You only have to look at Fab: An Intimate Life of Paul McCartney (Da Capo) to know that it is going to at least try to be exhaustive: it’s a very thick book. But let’s face it: McCartney deserves a big biography. Considering the magnitude of his star, there haven’t been many books on the ex-Beatle’s life. And there’s probably some massive fan out there who can tell me why two in-depth looks at this musician should come out in the same publishing season, but I can’t imagine what it is.

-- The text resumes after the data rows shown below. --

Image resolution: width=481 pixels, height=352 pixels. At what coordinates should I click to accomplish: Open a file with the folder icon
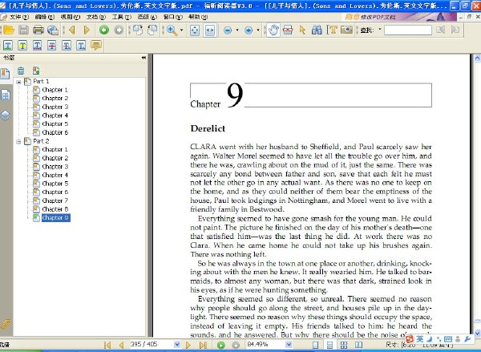point(8,30)
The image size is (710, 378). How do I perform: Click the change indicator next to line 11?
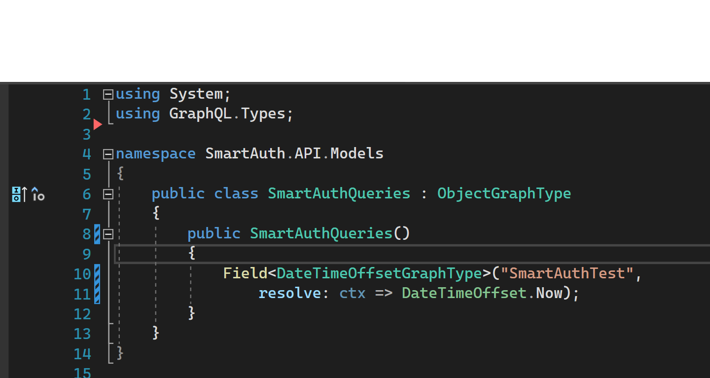pyautogui.click(x=97, y=293)
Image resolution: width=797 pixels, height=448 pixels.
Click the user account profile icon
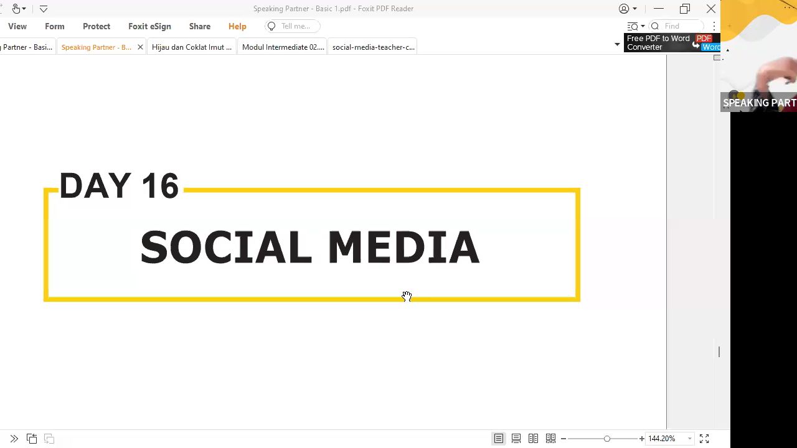(x=624, y=9)
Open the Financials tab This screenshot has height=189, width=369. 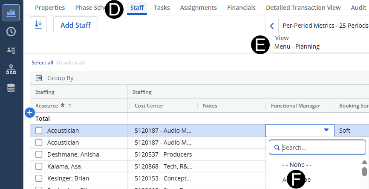click(x=241, y=8)
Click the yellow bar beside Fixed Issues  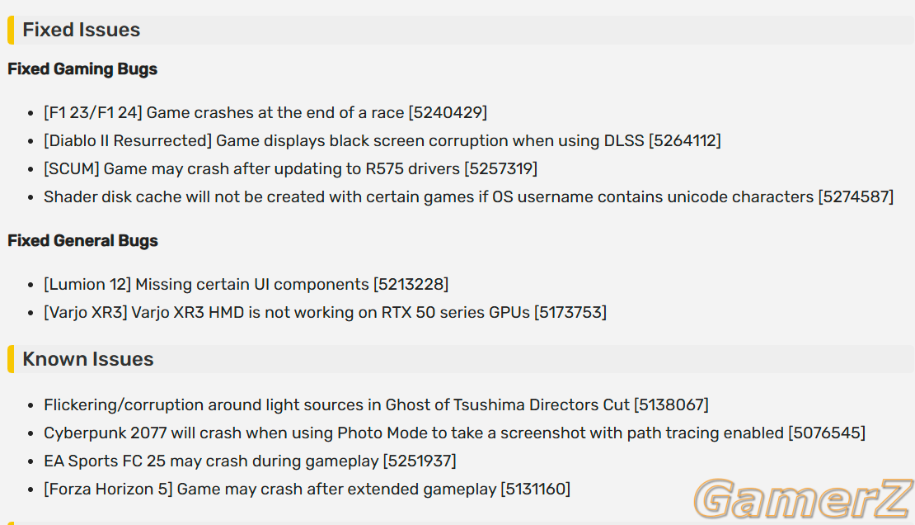tap(11, 31)
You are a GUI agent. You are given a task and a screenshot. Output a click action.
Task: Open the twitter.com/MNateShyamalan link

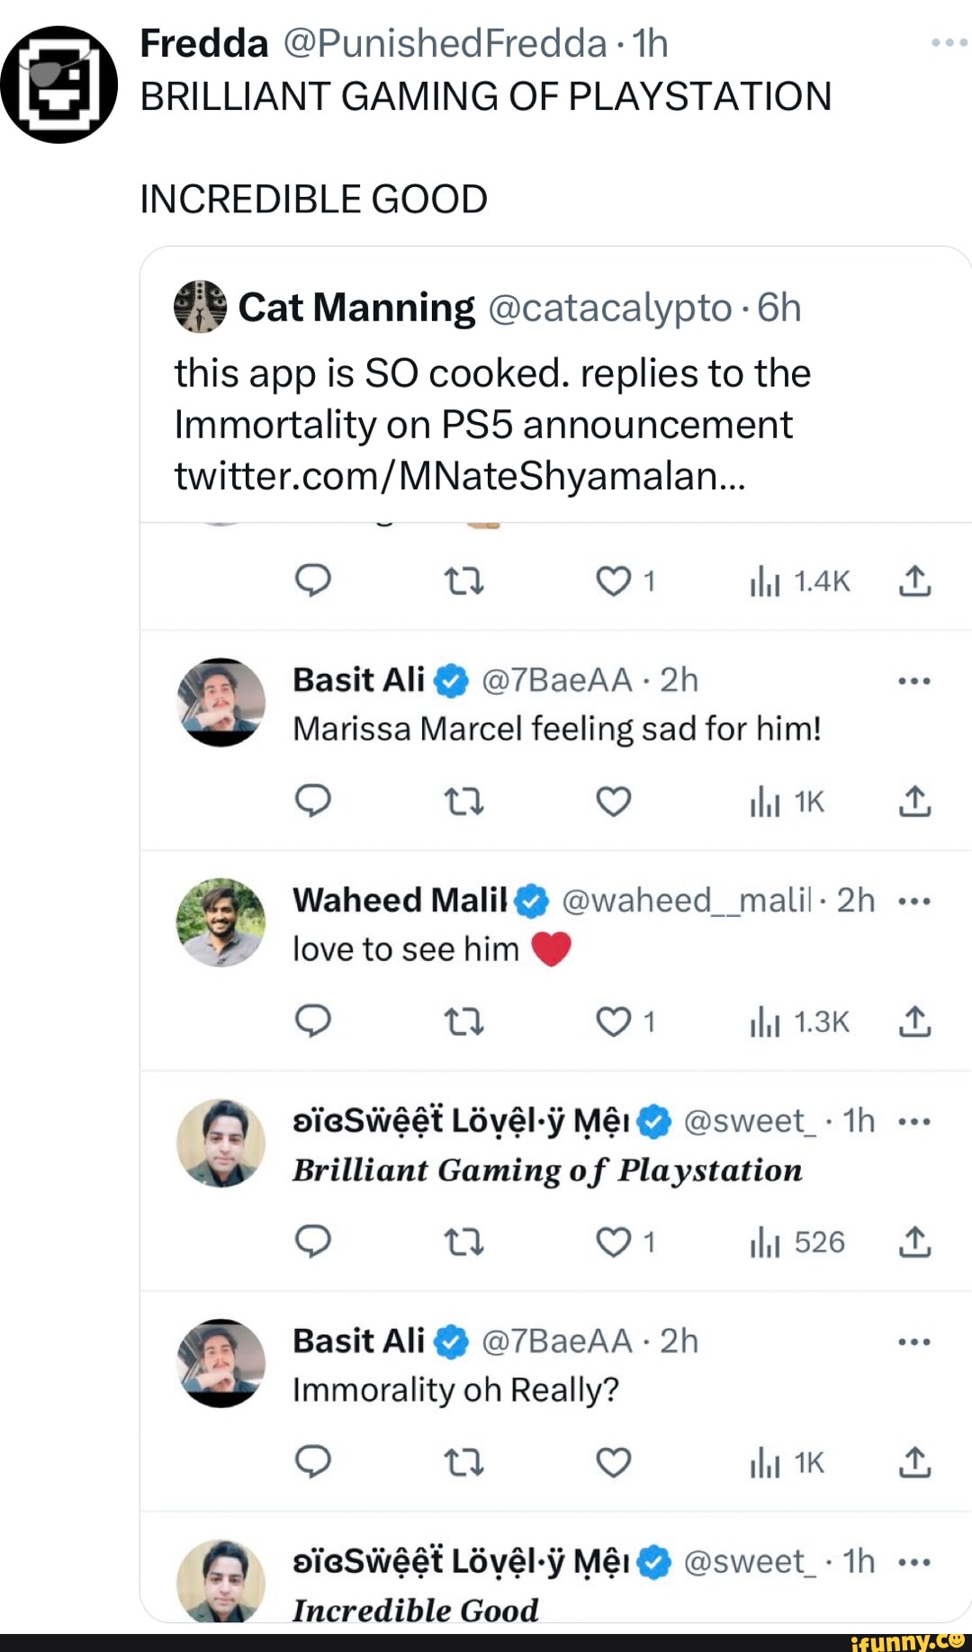(x=459, y=475)
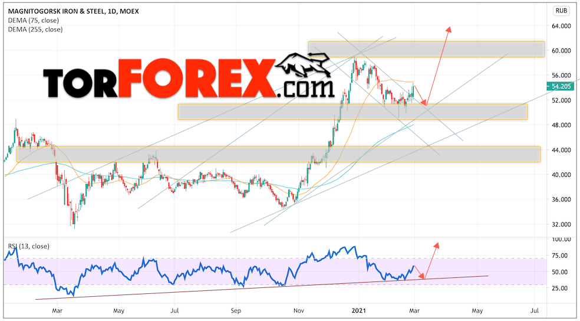Click the TORFOREX bull logo icon

click(304, 67)
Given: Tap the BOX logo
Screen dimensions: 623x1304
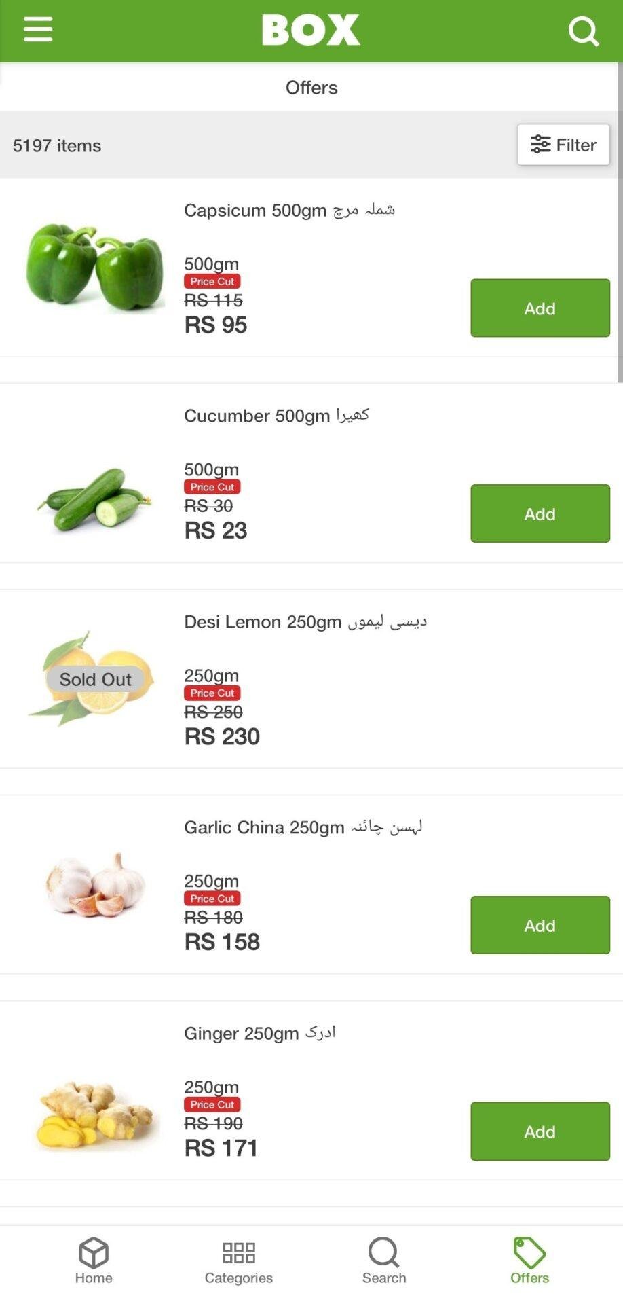Looking at the screenshot, I should click(311, 30).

Though Peter A. Carlin’s Paul McCartney: A Life (Touchstone) offers a breezy look at McCartney’s life, in some ways that book focuses too sharply on the Beatles years. Admittedly, those are the significant years of McCartney’s story, but he’s traveled many miles since.
Fab author Howard Sounes (Down the Highway: The Life of Bob Dylan, Charles Bukowski: Locked in the Arms of a Crazy Life) does a very thorough job of researching McCartney’s early life as well as the post-Beatles years, including the ex-Beatle’s disastrous second marriage and his 2008 album.

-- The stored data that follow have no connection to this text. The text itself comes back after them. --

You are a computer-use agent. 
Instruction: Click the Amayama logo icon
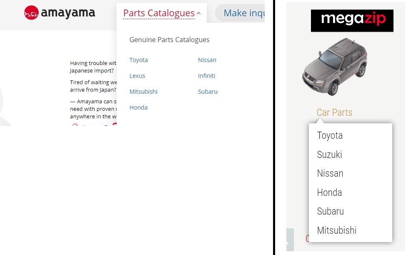[x=31, y=13]
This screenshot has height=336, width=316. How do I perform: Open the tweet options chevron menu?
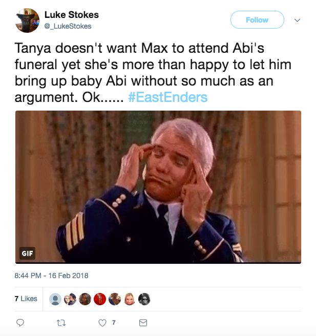(297, 20)
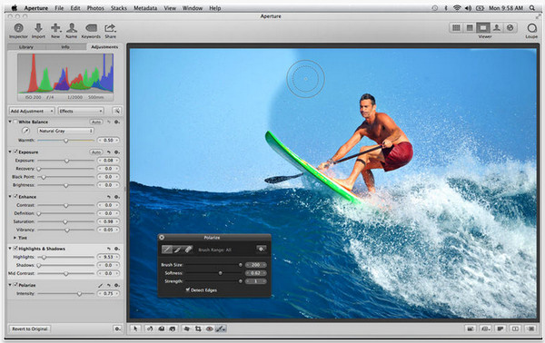Click the Revert to Original button

[30, 328]
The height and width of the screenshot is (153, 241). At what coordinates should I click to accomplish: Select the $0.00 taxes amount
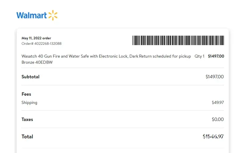click(x=218, y=119)
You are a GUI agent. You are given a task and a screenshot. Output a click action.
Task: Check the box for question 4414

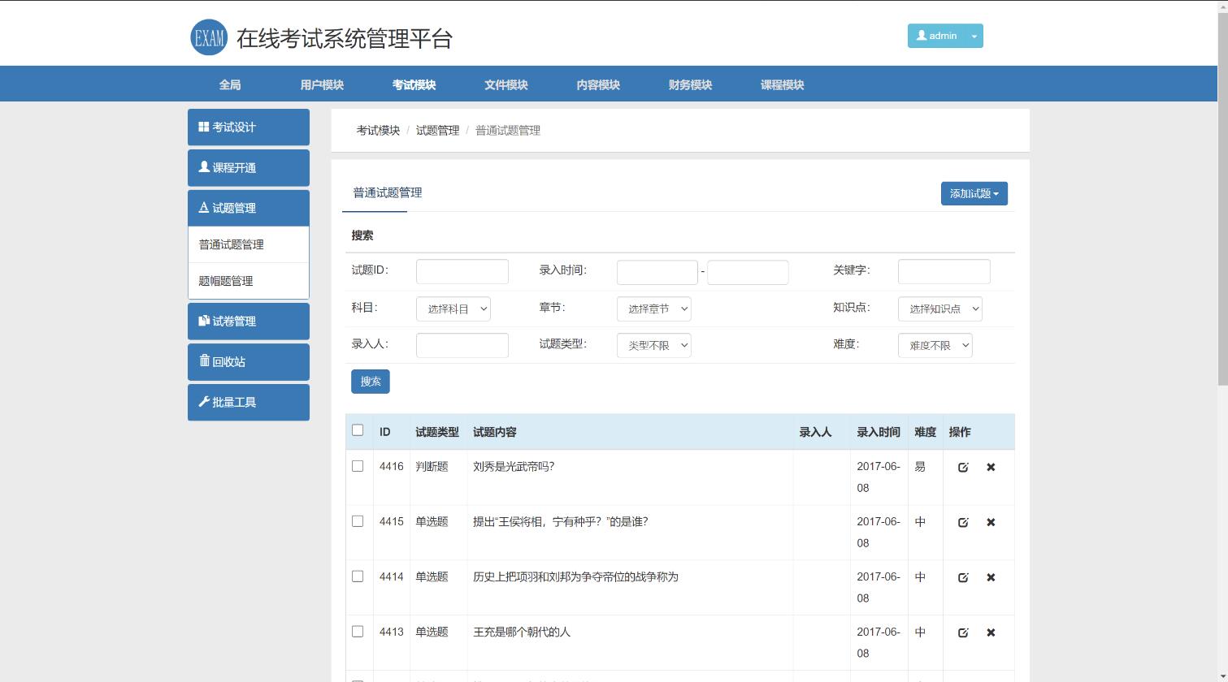click(358, 576)
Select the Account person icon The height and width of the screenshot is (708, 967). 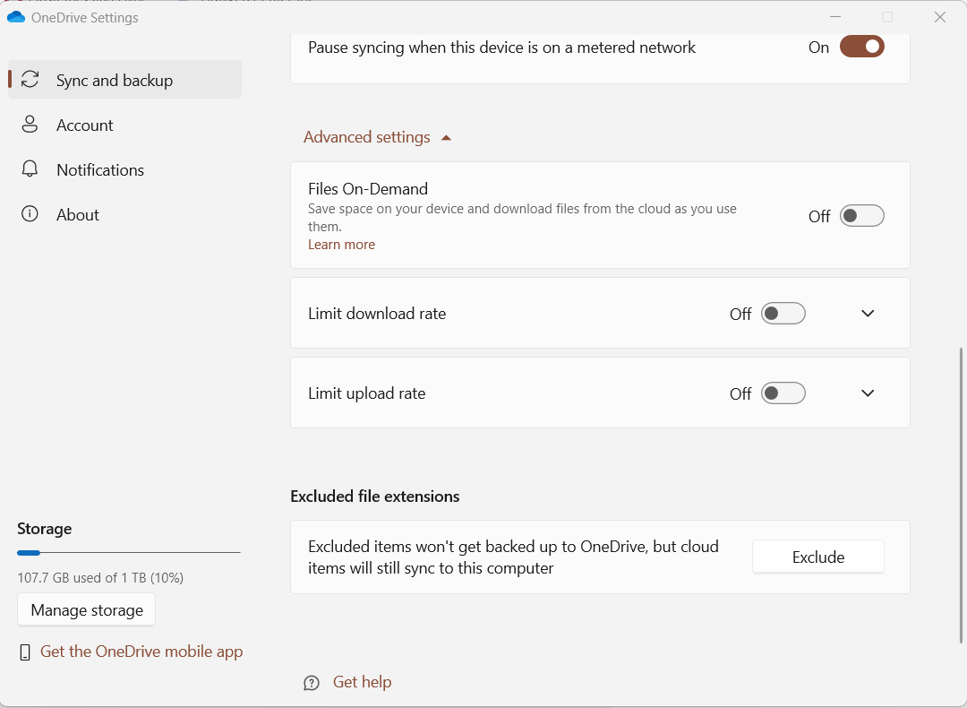31,125
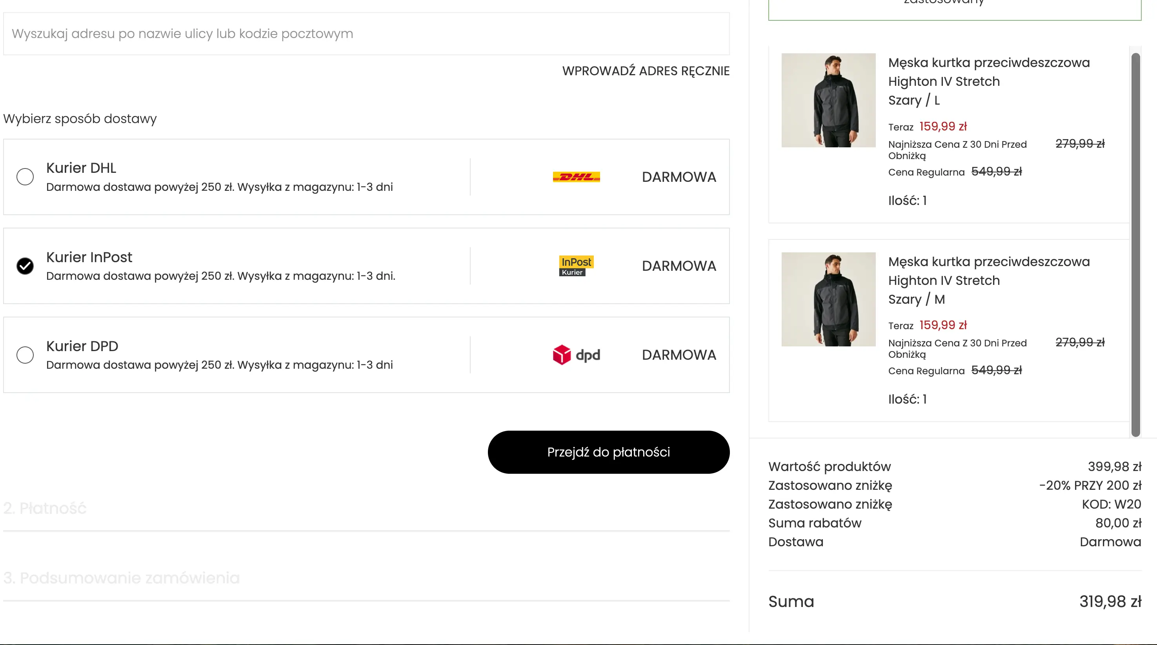Focus the address search input field

[x=366, y=34]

Fab is an enjoyable book. If there is, in the end, no real secrets revealed, as well as little we truly didn’t know about McCartney, it seems possible that’s par for the course. For one of the wealthiest and successful musicians alive, McCartney comes across as mostly even and happy and almost disappointingly normal in many ways. If you want a rock biography dripping with revelations, try Rolling Stone Keith Richards’ Life (Little, Brown) last fall.